9.1. EGPA with poor prognosis
A prospective, multicenter, randomized trial of patients newly diagnosed with EGPA and at least 1 poor prognosis factor (creatinine >140 μmol/l (1.58 mg/dl); proteinuria >1 gm/day; or central nervous system, gastrointestinal, or myocardial involvement) was conducted to determine the shortest immunosuppressant duration able to limit the occurrence of side effects and still induce and maintain disease remission by comparing glucocorticoids and 6 compared to 12 intravenous cyclophosphamide pulses . All patients received 3 consecutive intravenous pulses of methylprednisolone (15 mg/kg) followed by oral prednisone (1 mg/kg/day) for 3 weeks followed by a tapering regime. Intravenous cyclophosphamide (0.6 g/m2) was given every 2 weeks for 1 month, then every 4 weeks, and patients were randomized to receive either 6 or 12 cyclophosphamide pulses. The cumulative cyclophosphamide dose was twice as high in the 12-pulse group than in the 6-pulse group (6.6 g/m2 versus 3.48 g/m2). There was a non-significant difference in the proportion of patients achieving complete remission, at 91% for the group receiving 6 pulses and 84% for the group receiving 12 pulses. Relapse frequency demonstrated a trend to significance at 74% for the group receiving 6-pulses compared to 62% in the 12-pulse group (p=0.07), and the mean time to first relapse was 268 days in the 12-pulse group compared to 222 days in the 6-pulse group, although this was not statistically different. Adverse events and deaths were equal between both groups.

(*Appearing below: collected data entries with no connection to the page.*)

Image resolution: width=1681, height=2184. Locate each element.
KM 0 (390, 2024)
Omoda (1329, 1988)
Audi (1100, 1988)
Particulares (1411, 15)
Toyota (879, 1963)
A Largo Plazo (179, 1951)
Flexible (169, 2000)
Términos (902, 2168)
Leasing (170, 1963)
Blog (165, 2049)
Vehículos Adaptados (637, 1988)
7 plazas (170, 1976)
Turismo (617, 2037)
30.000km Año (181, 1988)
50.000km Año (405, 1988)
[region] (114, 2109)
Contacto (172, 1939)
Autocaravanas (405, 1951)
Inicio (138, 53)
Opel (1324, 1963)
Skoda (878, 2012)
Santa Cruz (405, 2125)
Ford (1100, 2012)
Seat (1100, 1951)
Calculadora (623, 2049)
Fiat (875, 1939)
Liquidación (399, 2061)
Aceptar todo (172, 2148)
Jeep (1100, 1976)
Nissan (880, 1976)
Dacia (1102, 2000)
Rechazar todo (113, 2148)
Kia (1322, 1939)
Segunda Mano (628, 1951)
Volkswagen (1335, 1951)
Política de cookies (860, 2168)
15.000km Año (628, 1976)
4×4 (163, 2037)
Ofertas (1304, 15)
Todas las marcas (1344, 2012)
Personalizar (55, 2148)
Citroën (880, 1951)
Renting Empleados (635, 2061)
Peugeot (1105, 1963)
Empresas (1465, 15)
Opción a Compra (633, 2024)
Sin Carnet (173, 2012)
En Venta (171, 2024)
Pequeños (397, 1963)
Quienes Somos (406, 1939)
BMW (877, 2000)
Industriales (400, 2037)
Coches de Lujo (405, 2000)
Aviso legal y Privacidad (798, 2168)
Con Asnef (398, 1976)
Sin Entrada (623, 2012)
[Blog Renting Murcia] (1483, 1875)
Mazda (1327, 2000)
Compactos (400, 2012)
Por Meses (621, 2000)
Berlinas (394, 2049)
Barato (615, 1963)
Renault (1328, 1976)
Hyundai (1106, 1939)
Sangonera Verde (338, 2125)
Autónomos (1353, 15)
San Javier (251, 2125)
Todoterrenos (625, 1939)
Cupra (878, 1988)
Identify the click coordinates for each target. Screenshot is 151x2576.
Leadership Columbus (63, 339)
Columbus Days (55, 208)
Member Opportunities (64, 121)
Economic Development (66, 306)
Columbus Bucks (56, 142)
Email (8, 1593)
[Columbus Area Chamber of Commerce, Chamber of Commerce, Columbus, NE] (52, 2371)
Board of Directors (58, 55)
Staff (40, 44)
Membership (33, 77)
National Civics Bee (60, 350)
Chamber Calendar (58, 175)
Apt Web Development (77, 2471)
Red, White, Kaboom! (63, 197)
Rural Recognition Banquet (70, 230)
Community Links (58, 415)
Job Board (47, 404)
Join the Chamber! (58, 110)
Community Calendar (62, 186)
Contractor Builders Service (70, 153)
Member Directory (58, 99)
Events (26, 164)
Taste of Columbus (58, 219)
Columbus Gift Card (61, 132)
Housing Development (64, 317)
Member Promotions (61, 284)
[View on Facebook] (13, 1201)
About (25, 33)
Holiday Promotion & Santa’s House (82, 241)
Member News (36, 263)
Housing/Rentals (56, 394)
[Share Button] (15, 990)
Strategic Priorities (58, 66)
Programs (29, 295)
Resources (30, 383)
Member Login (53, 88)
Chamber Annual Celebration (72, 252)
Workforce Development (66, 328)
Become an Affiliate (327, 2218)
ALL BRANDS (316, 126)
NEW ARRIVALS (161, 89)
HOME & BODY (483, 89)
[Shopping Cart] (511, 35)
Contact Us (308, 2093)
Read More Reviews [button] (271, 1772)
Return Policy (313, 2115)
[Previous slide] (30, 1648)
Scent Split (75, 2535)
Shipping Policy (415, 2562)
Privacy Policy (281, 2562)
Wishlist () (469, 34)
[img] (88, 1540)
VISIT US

9.2. EGPA without poor prognosis factor
One study examined treatment efficacy of corticosteroids as first-line treatment of EGPA without poor prognosis factors, and the use of azathioprine compared to intravenous cyclophosphamide for treatment failure or relapse . Subjects could receive 1 intravenous pulse of methylprednisolone (15 mg/kg) and then oral prednisone (1 mg/kg/day for 3 weeks) followed by a tapering regimen. If the prednisone could not be tapered below 20 mg, or if the patient experienced a relapse, they were randomized to azathioprine (2 mg/kg/day for 6 months) or 6 cyclophosphamide doses (0.6 g/m2 every 2 weeks for 1 month, then every 4 weeks). Ninety-three percent of subjects achieved remission, with a 1 year survival rate of 100% and 5 year survival rate of 97%. Of the subjects achieving remission, 37% relapsed, and 3% could not reduce their prednisone. A total of 19 subjects went onto randomization with 10 receiving cyclophosphamide and 9 receiving azathioprine. Fifty percent of the cyclophosphamide subjects achieved remission, compared to 78% of the azathioprine subjects. Low-dose corticosteroid therapy was required in 79% of subjects long-term, primarily due to lung disease.
10. Chapter summary
The treatment of AAV is directed at achieving disease control to prevent morbidity and mortality, while minimizing treatment toxicity. Corticosteroid use remains critical in rapidly achieving disease activity suppression, whereas cyclophosphamide and rituximab regimens should be reserved for induction of severe generalized disease, and plasma exchange for severe renal disease. In less severe cases of systemic disease methotrexate is suitable for remission induction. Maintenance of remission is achieved preferably with azathioprine or methotrexate, with leflunomide, mycophenolate mofetil and cyclophosphamide remaining as options. Finally, new discoveries and research will certify the role of alternative agents, such as monoclonal anti-tumor necrosis factor therapy, IVIg, DSG, ATG and CAMPATH-1, in refractory disease.